When Southeast made the announcement to switch to online learning March 30, everyone wondered how they were going to cope without being with their friends, fraternity brothers, sorority sisters, family members and significant others. While many students feared the worst socially, technology helps them stay connected.
Senior music education major Doug Evans said the quarantine has made him closer to his family.
“I share an apartment with my girlfriend, so I don’t visit my family much," Evans said. "I didn't check in with them very often but now I call my mom like once a week just to check in on her and see how everything is going up there with my family.”
“Because my grandma has just recently passed away, I go visit my grandpa here in Cape to sit across the room from him and keep him company,” Evans said.
Junior music major Alicia Stull said she group-calls her friends more often.
“My closest friends and I all live in our own apartments, so now we have nightly Zoom calls with each other,” Stull said. “We use Zoom for everything now. We’ve gotten into the habit of scheduling games of Jackbox with each other where one person shares their screen so we can all play.”
Freshman corporate communications major Jeff Hannick said while his relationship is thriving, it’s tough getting by with calls and apps.

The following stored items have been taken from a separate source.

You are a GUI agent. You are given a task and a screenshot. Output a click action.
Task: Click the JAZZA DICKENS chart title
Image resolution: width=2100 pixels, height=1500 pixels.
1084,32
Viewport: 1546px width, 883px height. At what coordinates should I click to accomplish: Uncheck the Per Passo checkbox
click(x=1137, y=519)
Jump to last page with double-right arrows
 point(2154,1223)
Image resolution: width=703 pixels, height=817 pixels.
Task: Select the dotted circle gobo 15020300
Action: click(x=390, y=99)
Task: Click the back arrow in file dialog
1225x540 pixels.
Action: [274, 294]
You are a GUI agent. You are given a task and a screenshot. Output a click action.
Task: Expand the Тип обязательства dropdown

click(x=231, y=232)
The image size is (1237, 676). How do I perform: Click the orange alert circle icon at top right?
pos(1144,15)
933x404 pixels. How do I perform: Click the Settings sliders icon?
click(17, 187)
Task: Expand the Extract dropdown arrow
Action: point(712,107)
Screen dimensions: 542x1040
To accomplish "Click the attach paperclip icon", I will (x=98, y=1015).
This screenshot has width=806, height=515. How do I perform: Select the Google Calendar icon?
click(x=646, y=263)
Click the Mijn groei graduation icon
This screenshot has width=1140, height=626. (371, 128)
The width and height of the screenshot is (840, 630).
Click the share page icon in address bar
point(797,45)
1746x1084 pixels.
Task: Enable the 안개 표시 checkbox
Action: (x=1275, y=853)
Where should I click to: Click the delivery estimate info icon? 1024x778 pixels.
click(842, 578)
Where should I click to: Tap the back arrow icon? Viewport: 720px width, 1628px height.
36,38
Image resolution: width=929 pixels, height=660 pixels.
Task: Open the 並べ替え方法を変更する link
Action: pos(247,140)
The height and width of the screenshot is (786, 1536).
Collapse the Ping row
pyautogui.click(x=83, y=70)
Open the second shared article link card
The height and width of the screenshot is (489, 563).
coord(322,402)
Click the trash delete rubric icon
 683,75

“We didn’t text or call much before the quarantine but now, we call or FaceTime each other at least once a day,” Hannick said. “It feels like more effort is put into each text we send.”
Alongside FaceTime and Zoom, there are a number of apps and services that seem to assist in connecting Southeast students to their friends and loved ones.
Evans said he is using social media much more than he used to, specifically, Snapchat and Facebook.
“My friends have a couple [of] different Discord channels, so we can all chat and call at once on our computers,” Evans said. “I have the app Houseparty for the same reasons. Besides that, I’m using a lot of FaceTime, Snapchat and Facebook Messenger for more one-on-one conversations.”
Stull said her time spent video calling has increased dramatically.
“My use of Zoom and FaceTime calls has increased probably like 1,000%,” said Stull. “I would just go visit my best friends if I wanted to talk to them, so now this is brand new to us. This is the first time I’ve video called any of my best friends, let alone in groups."
This is a tough time for students to be away from Southeast but no matter where they are or what they're doing, Redhawks stay connected.